┌──

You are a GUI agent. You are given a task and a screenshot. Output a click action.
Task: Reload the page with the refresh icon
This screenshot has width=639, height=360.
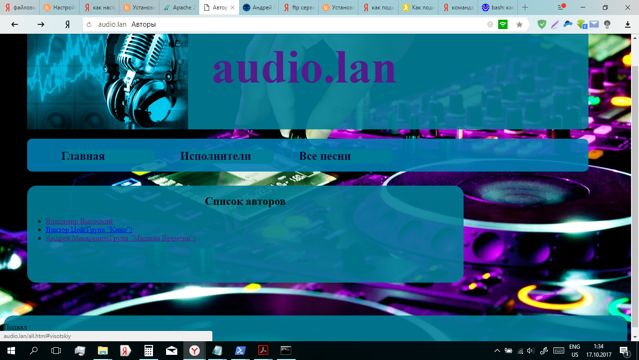[89, 24]
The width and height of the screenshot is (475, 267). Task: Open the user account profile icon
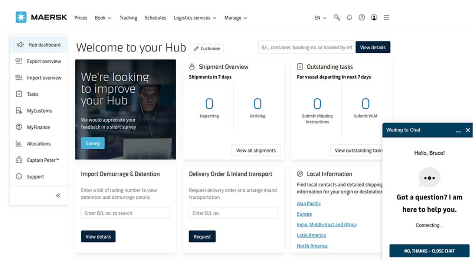pos(374,17)
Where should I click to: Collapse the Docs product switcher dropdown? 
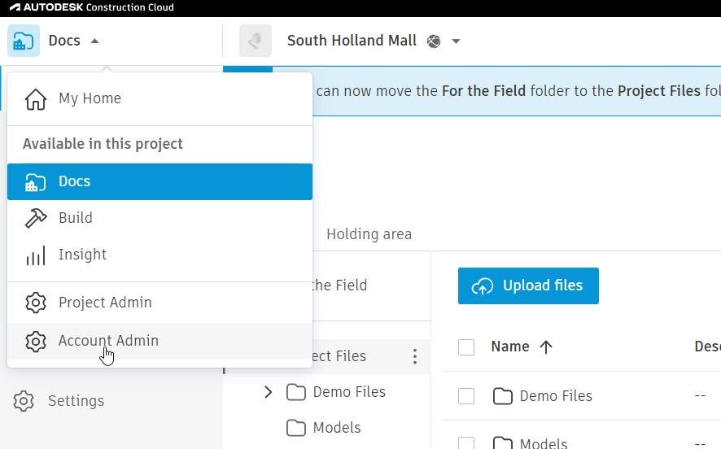(94, 41)
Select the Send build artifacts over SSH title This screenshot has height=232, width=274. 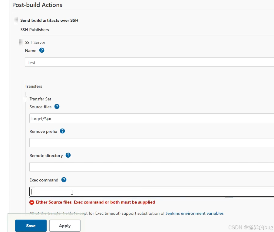[49, 21]
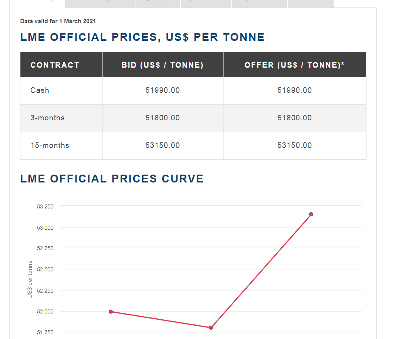Click the 15-months bid price 53150.00
416x339 pixels.
(x=163, y=146)
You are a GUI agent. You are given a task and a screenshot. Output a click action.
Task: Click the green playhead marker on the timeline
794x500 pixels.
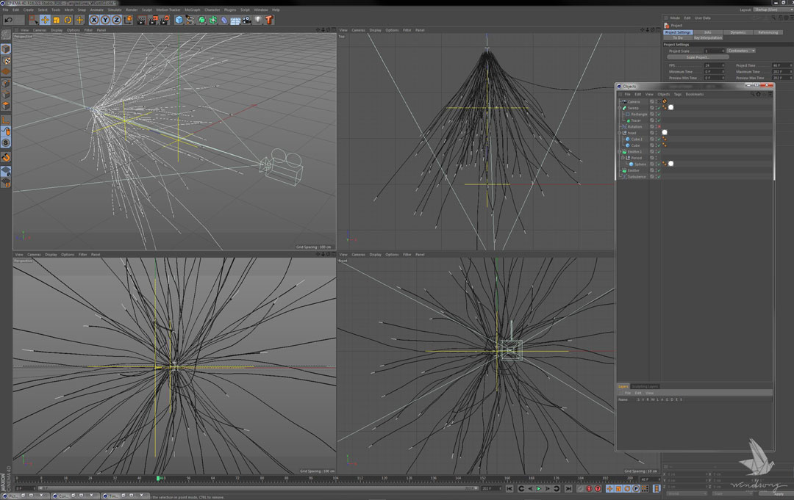[158, 478]
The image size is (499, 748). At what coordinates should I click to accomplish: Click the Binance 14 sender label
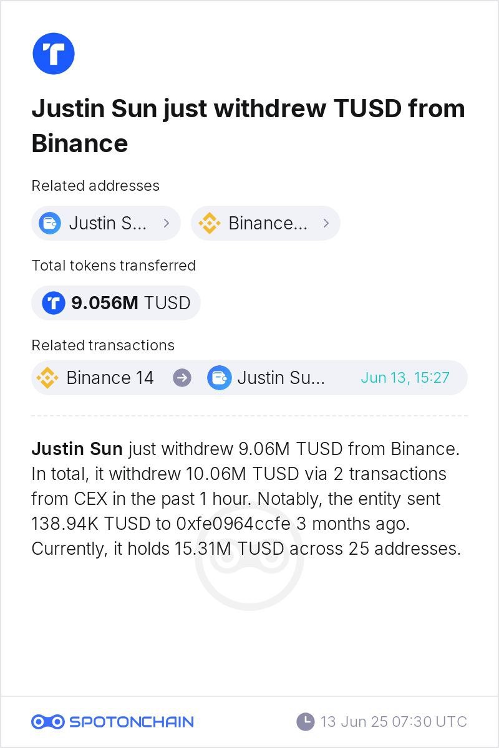coord(110,378)
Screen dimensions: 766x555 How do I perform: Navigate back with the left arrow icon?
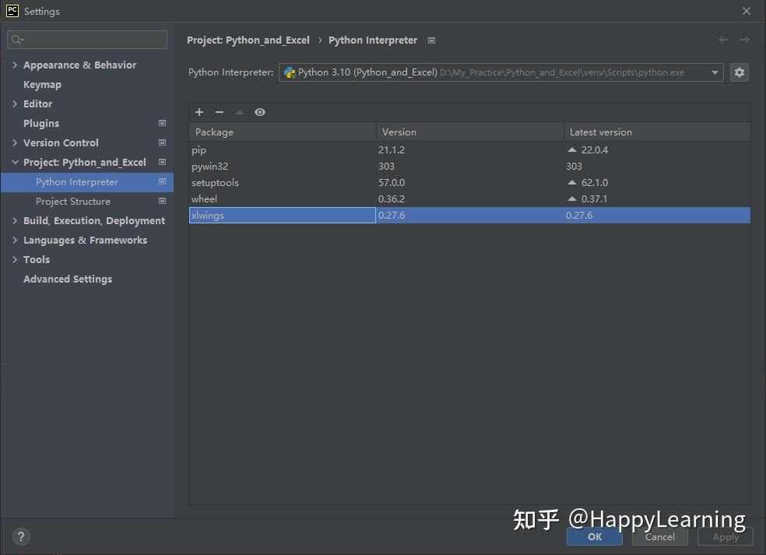[723, 39]
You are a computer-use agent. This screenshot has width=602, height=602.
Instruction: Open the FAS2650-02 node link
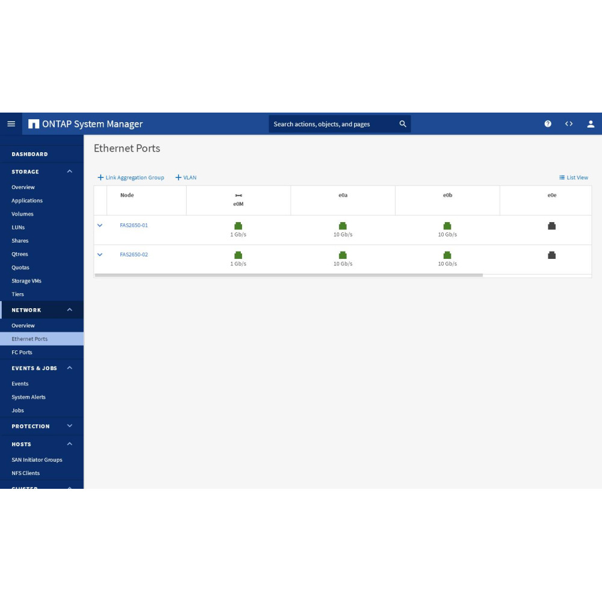(x=134, y=255)
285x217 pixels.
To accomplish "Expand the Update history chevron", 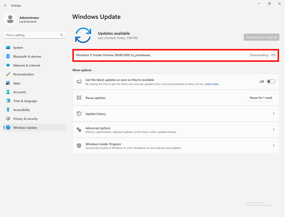I will pyautogui.click(x=274, y=114).
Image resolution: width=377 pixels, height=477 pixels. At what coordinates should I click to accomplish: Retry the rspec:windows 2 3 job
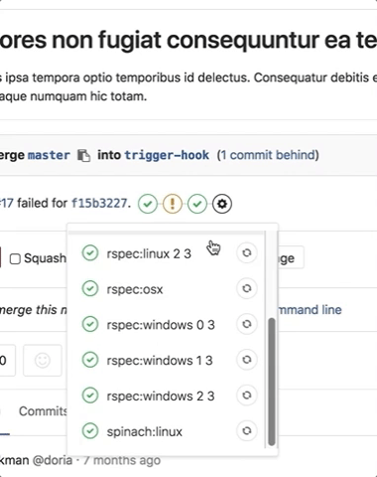[246, 396]
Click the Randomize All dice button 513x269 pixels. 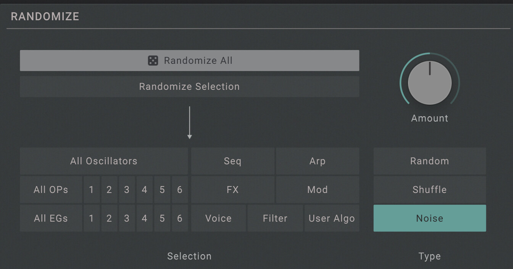[x=189, y=60]
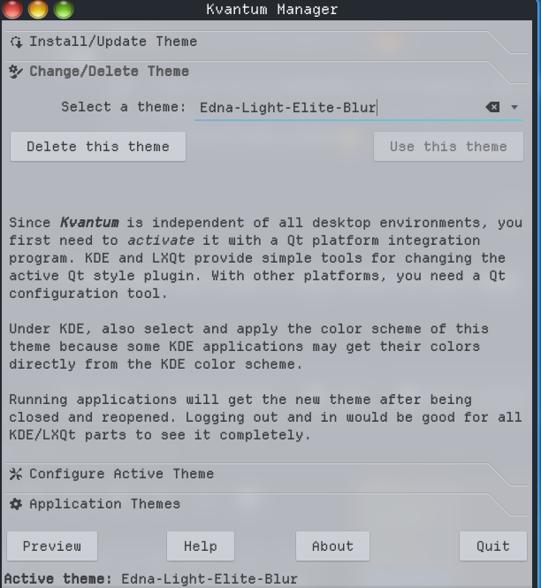The width and height of the screenshot is (541, 588).
Task: Expand the Install/Update Theme section
Action: [x=113, y=42]
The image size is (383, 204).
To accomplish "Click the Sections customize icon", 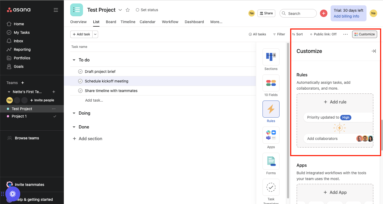I will click(271, 57).
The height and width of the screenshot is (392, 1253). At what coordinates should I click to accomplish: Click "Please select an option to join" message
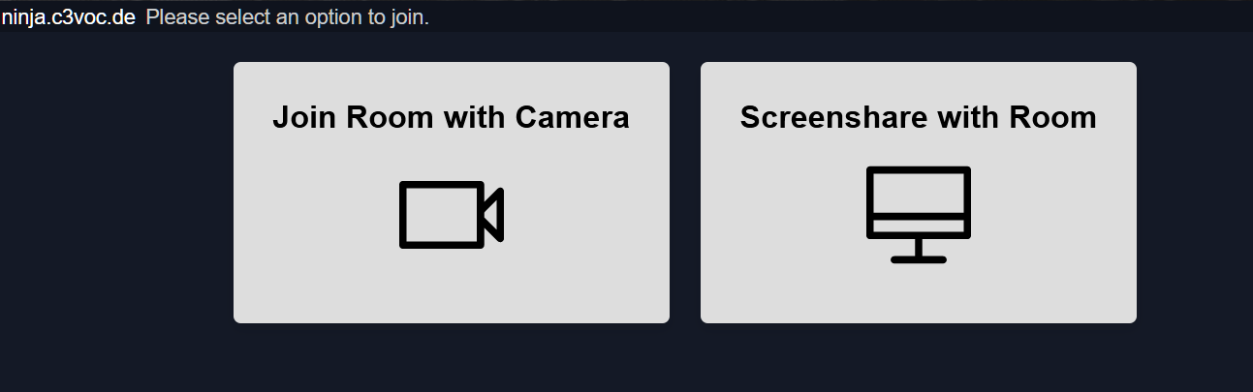click(288, 17)
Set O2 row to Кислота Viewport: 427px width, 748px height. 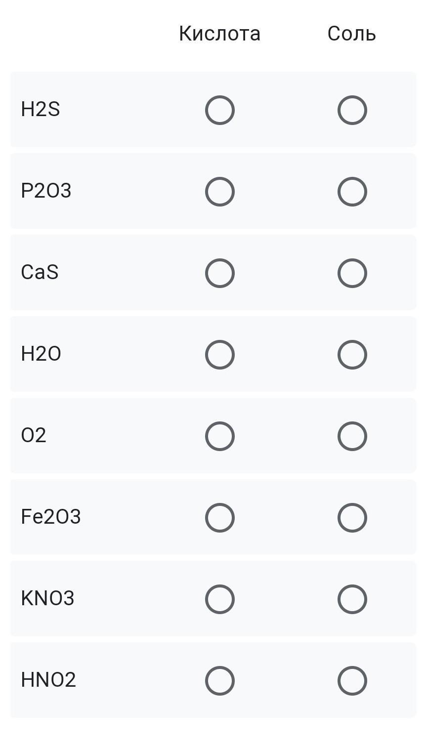(x=219, y=436)
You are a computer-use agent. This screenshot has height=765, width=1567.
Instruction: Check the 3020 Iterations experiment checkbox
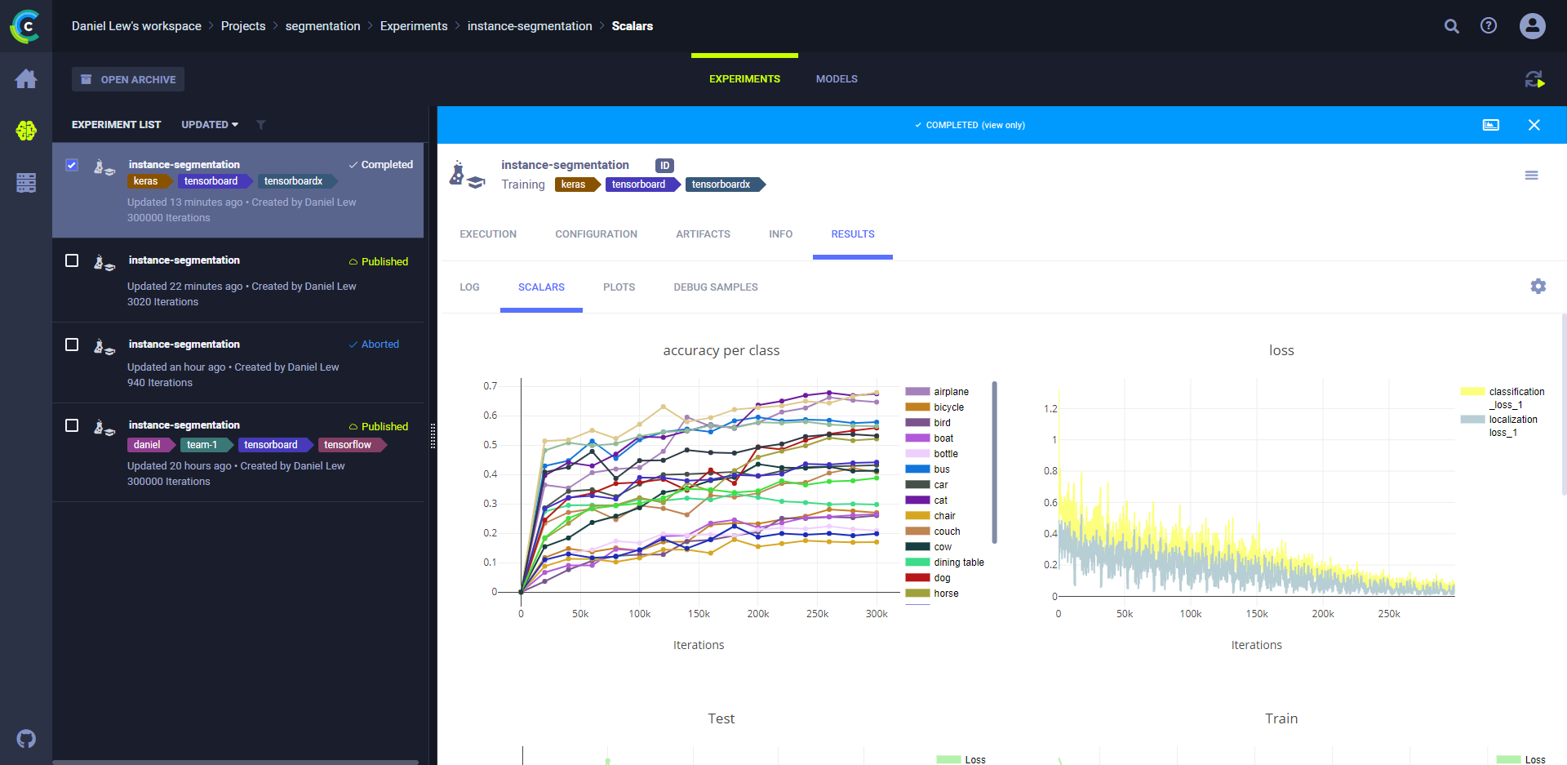(72, 260)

└──

_Work request_: Copy every line of the listing that includes the string "agent".

_Reply_:
You are a GUI agent. You are given a task and a screenshot. Output a click action.
You are a GUI agent. You are given a task and a screenshot. Output a click action.
You are a computer-use agent. This screenshot has width=602, height=602.
You are a computer-use agent. This screenshot has height=765, width=1567.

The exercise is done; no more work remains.